An extensive selection stage is necessary to ensure the colony dogs can fulfill the role of a teaching dog. Likewise, the students enrolled in the program, or “enrichment walkers,” are carefully selected and trained to ensure a good match and that the dogs are properly socialized. There is a six-week trial period where the enrichment students rotate walking all the colony dogs to get to know each other. The walkers then send in their top choices of which dog they would like to be matched with and are matched accordingly.

“We match [dog and walker] to maximize the enrichment, to ensure a positive experience for the dog and the student,” Taylor said. “So if the student is a runner, I’m going to give them a lab versus a couch potato [dog]. We pick walkers who want to do activities with the dogs, are willing to potty-train them and properly socialize them, so that they are prepared for adoption at the end of the year.”

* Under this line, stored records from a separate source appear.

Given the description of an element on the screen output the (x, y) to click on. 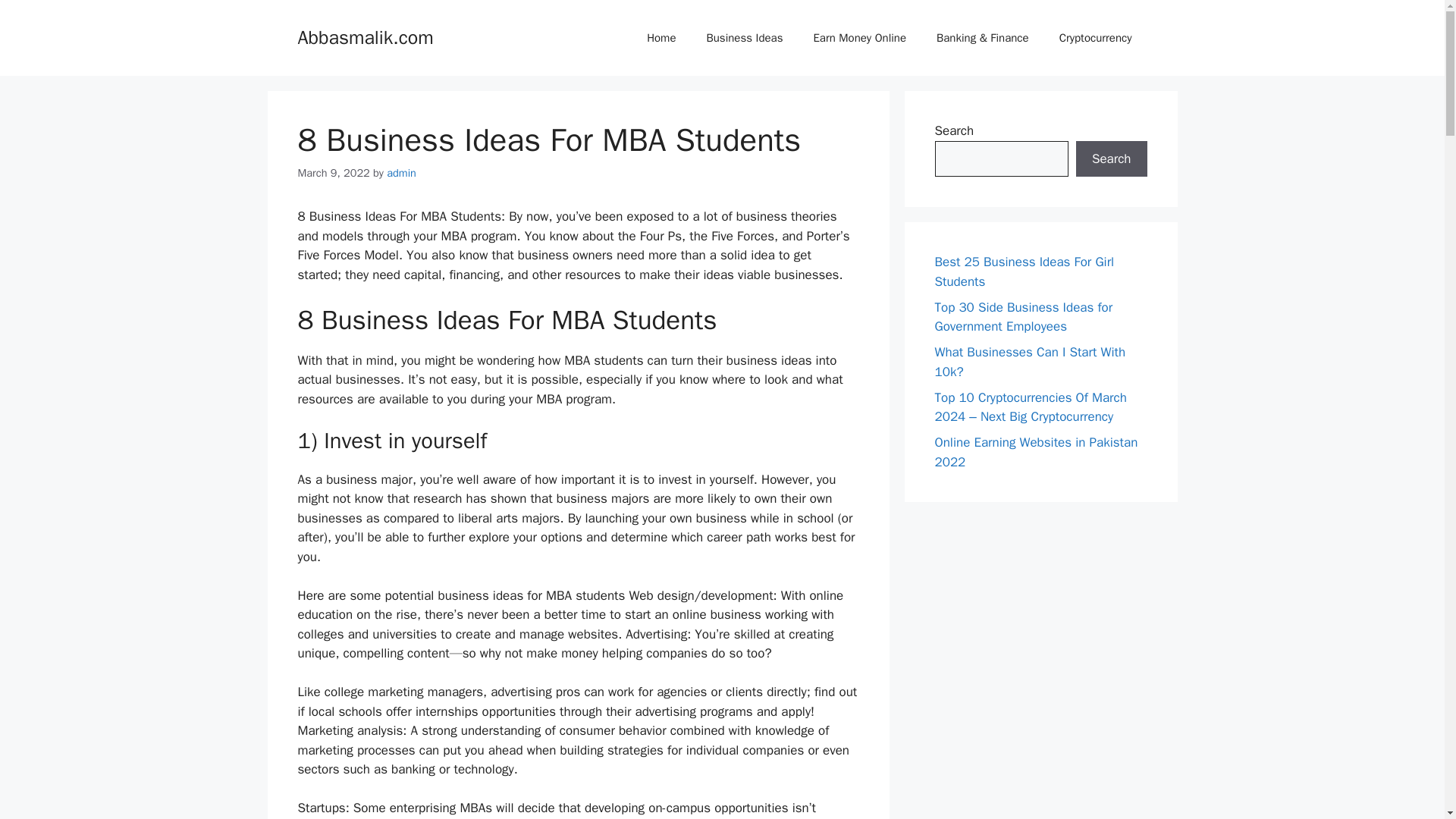
Abbasmalik.com (364, 37)
admin (401, 172)
Earn Money Online (859, 37)
Cryptocurrency (1095, 37)
Best 25 Business Ideas For Girl Students (1023, 271)
View all posts by admin (401, 172)
Online Earning Websites in Pakistan 2022 (1035, 452)
What Businesses Can I Start With 10k? (1029, 361)
Top 30 Side Business Ideas for Government Employees (1023, 316)
Search (1111, 158)
Given the description of an element on the screen output the (x, y) to click on. 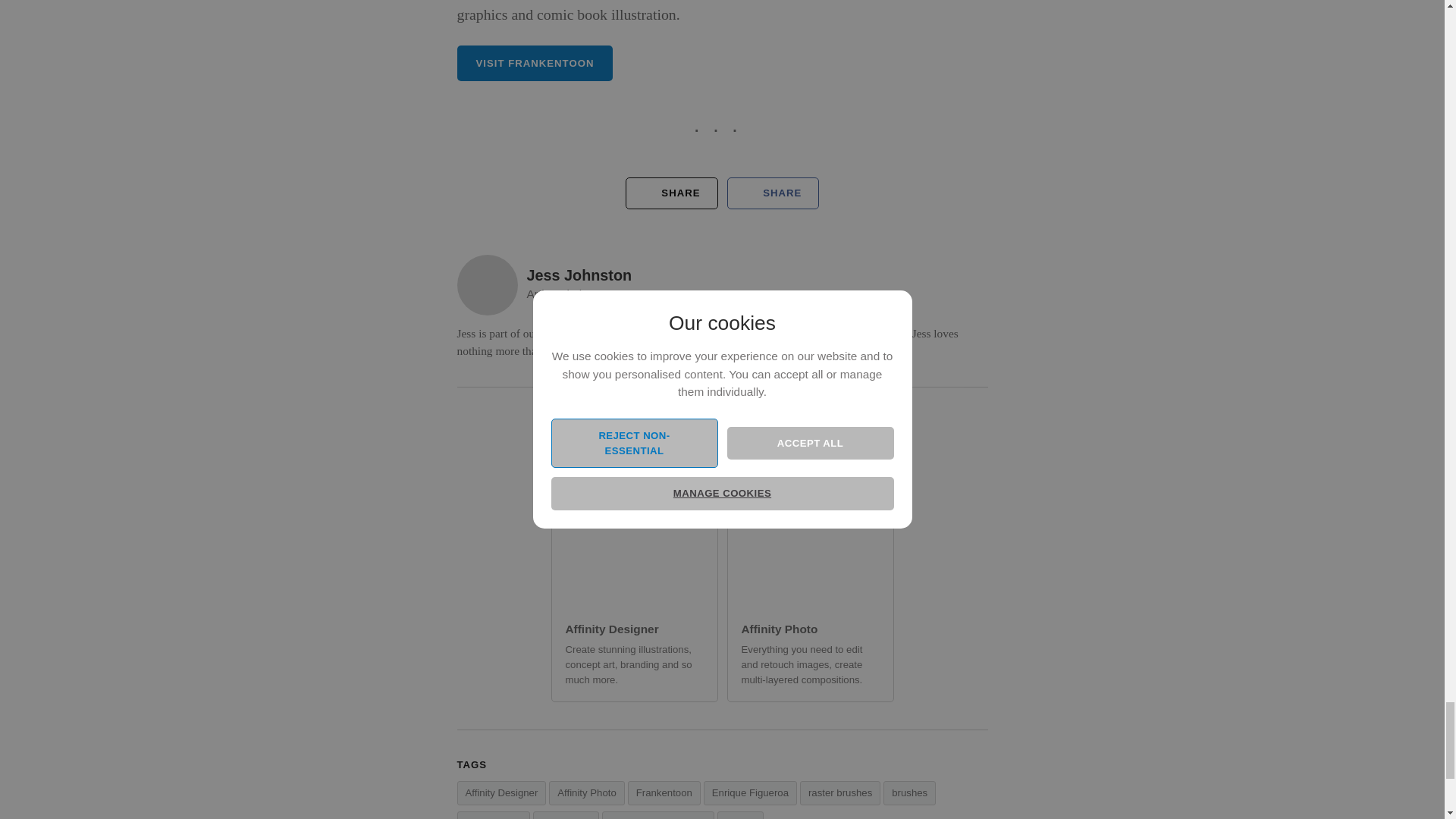
Frankentoon (663, 793)
Affinity Store (493, 815)
SHARE (671, 193)
Enrique Figueroa (749, 793)
Concept master Vol 1 (658, 815)
VISIT FRANKENTOON (534, 63)
Affinity Photo (586, 793)
Jess Johnston (578, 274)
Affinity Designer (501, 793)
SHARE (772, 193)
Given the description of an element on the screen output the (x, y) to click on. 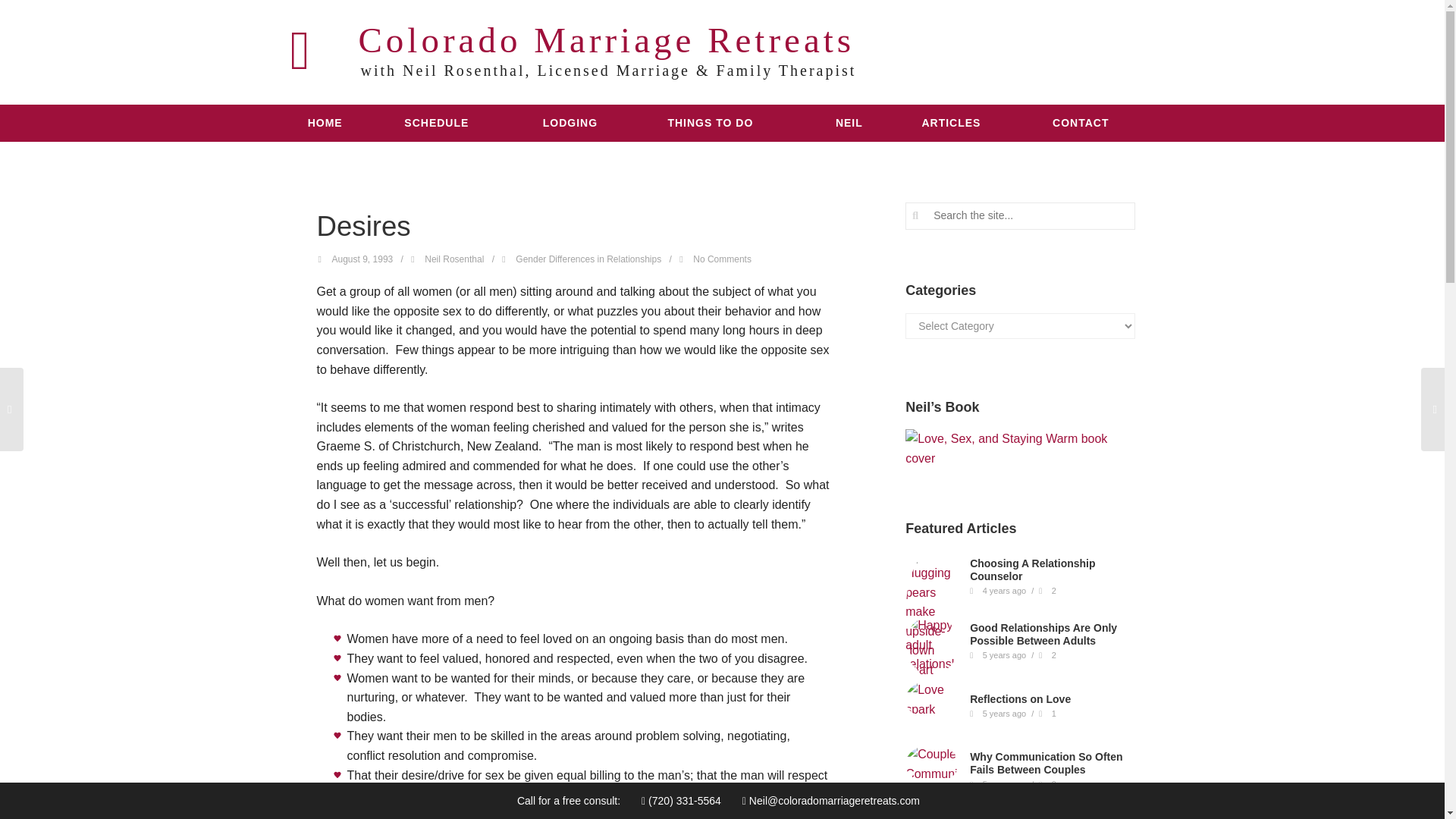
LODGING (583, 122)
ARTICLES (964, 122)
THINGS TO DO (729, 122)
HOME (335, 122)
SCHEDULE (451, 122)
Neil Rosenthal (454, 258)
View all posts by Neil Rosenthal (454, 258)
Gender Differences in Relationships (588, 258)
Colorado Marriage Retreats (572, 39)
Good Relationships Are Only Possible Between Adults (1042, 634)
Given the description of an element on the screen output the (x, y) to click on. 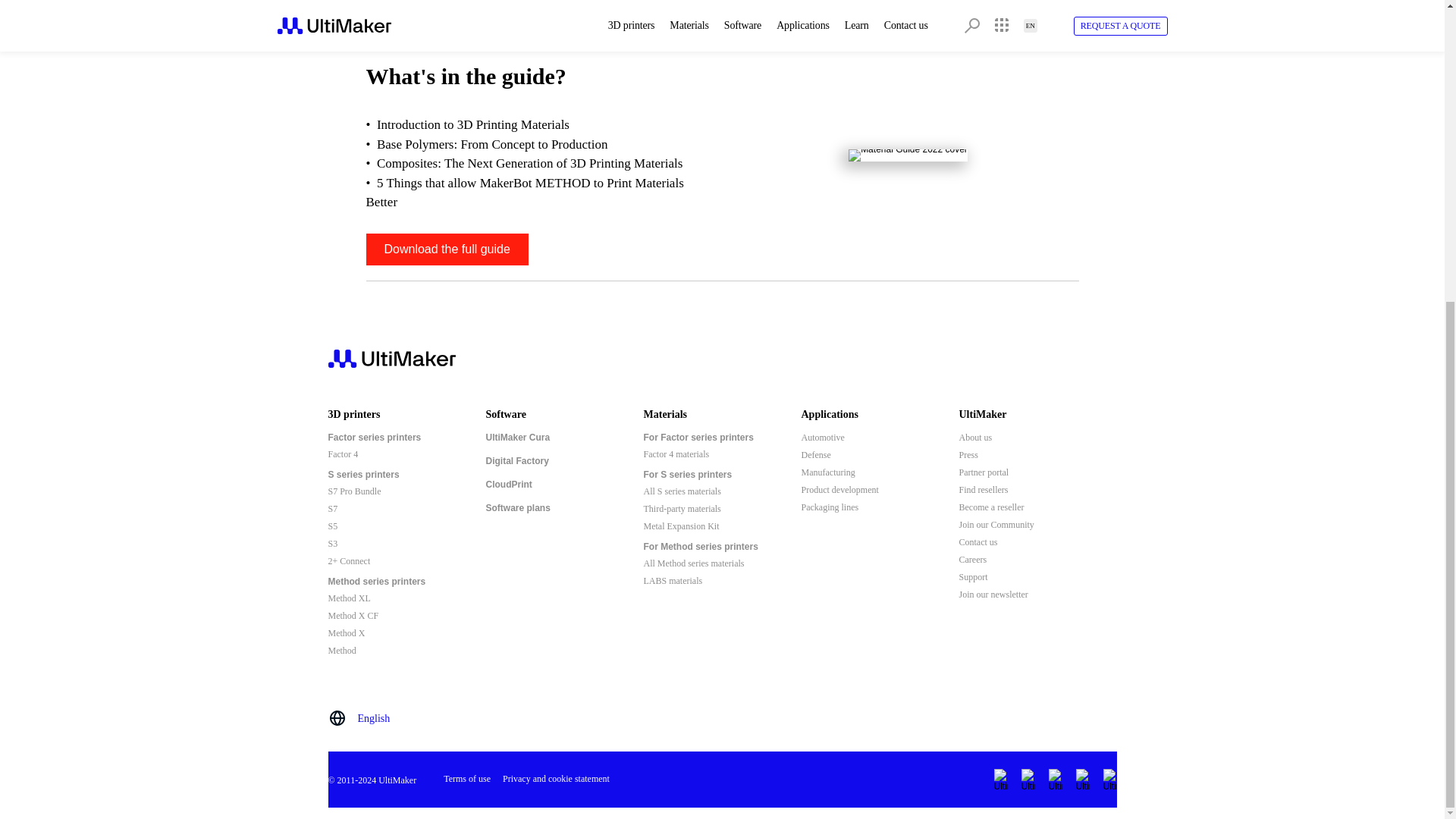
Material Guide 2022 cover (908, 155)
Given the description of an element on the screen output the (x, y) to click on. 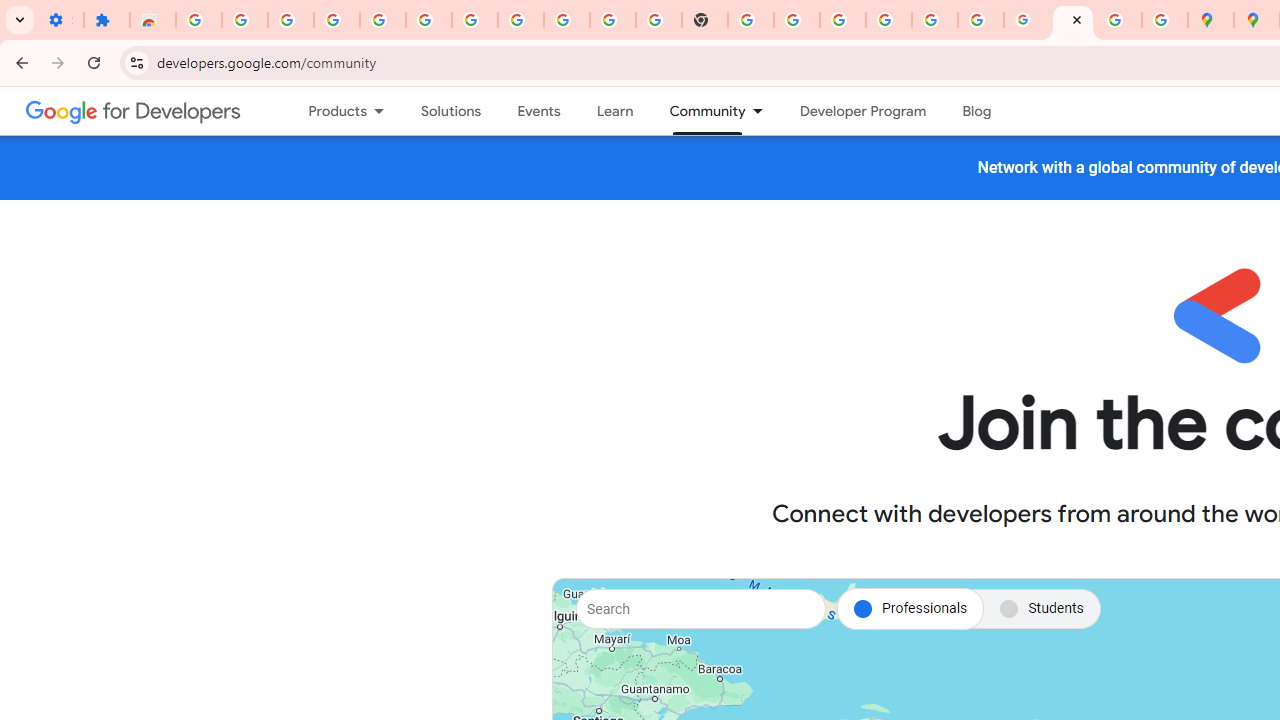
Settings - On startup (60, 20)
Search (699, 608)
Learn how to find your photos - Google Photos Help (382, 20)
Delete photos & videos - Computer - Google Photos Help (336, 20)
Reload (93, 62)
Events (538, 111)
System (10, 11)
Extensions (107, 20)
Back (19, 62)
Sign in - Google Accounts (198, 20)
Products (329, 111)
Blog (976, 111)
Given the description of an element on the screen output the (x, y) to click on. 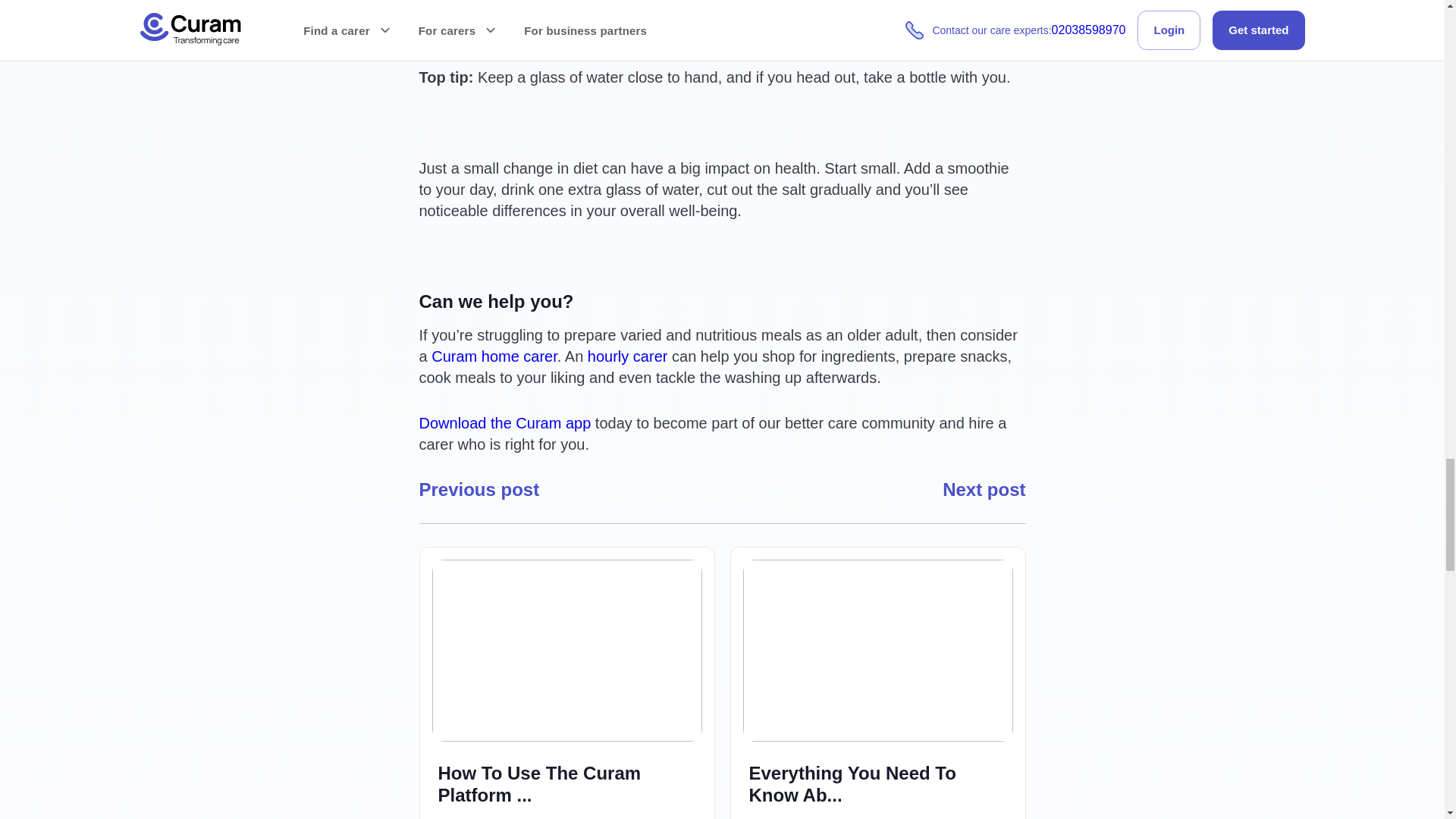
How To Use The Curam Platform To Find Clients (566, 660)
Everything You Need To Know About Curam (877, 660)
How To Use The Curam Platform To Find Clients (566, 790)
Everything You Need To Know About Curam (878, 785)
How To Use The Curam Platform To Find Clients (566, 785)
Everything You Need To Know About Curam (877, 790)
Given the description of an element on the screen output the (x, y) to click on. 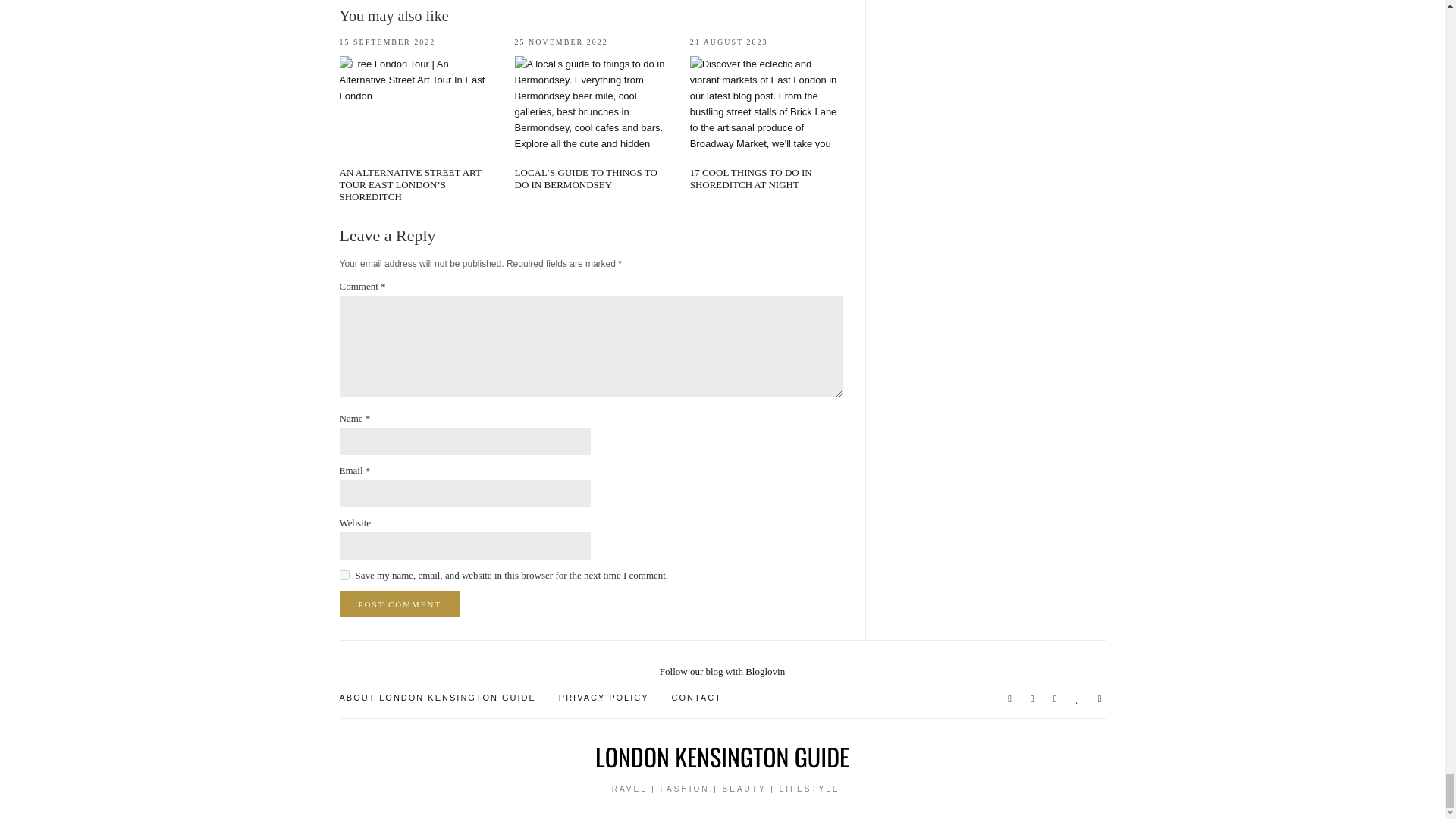
Post Comment (400, 603)
yes (344, 574)
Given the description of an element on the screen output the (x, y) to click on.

Though the dogs do have designated living spots on campus where they are cared for by a team of Gourley animal health technicians, enrichment walkers are encouraged to take the dogs home and spend as much time with their colony dogs as possible. Students are allowed to house them, take them hiking and on vacations, bring them home for the holidays and introduce them to friends and family.

“We have the freedom to treat the dog as if they were our own,” said Naomi Barney, a third-year veterinary student who has fostered three dogs through the program. “I take them out hiking and I get to do all the fun things you would do with your own dog.”

Barney currently cares for two dogs: Bia, a gray terrier mix who was her colony dog from last year whom she adopted, and Chevy, a lab/hound mix who is her colony dog for this year.

“My favorite part [of the program], wow, that’s hard to choose,” Barney said. “I really like being able to take care of these dogs, a lot of them come from shelter backgrounds, so being able to give them a home for a year and love them.”

At the end of the year, the dogs graduate from the program and are released to be adopted.
“Students get priority adoption,” Taylor said. “If the students aren’t interested we will open up applications to the public, if no other students or faculty line up applications to adopt.”

However, due to the extensive and personalized pairing process, most enrichment walkers end up adopting their colony dogs.

“It’s like ‘The Bachelorette,’ but for dogs,” said Kelly Morello, a third-year veterinary student. “We have a say in it, but Tatiana picks what is best for the dogs, and a lot of the time that means a forever home.”

Morello’s colony dog is a half German Shepherd, half Staffordshire Terrier named Tacoma.

“Tacoma is my best friend, she has gotten me through this tough third year as a vet student,” Morello said. “She is such an incredible dog, she is my doggie soulmate, the perfect fit for me. I cannot wait to officially adopt her.”

In addition to the colony dogs being an educational tool for their enrichment walkers, they also serve the larger student body. The colony dogs’ main duty is to attend lab classes several times a month.
“Although we treat them like they are our own dogs, we do not own them,” Morello said. “The biggest difference is that they have class, they are working animals.”

The dogs attend classroom labs and provide educational experiences for students. These noninvasive instructional programs teach vet students about animal handling, PE, radiology, ultrasound, orthopedic examinations and behavior temperament examinations.

“They have to spend time away from us at school, so naturally they have higher stress levels,” Morello said. “So we are their guardian angels, we get to care for them and look for signs of stress. Our number one priority is their happiness.”

Every year, vet school students are given the opportunity to send in their applications and be added to a waitlist. Morello was on the waitlist for a year before she was selected.

​“Being a colony walker is a sought-after position, everyone wants to be a part of the program.” Morello said. “We get paid, but we do it for the dogs. We love the dogs so much.”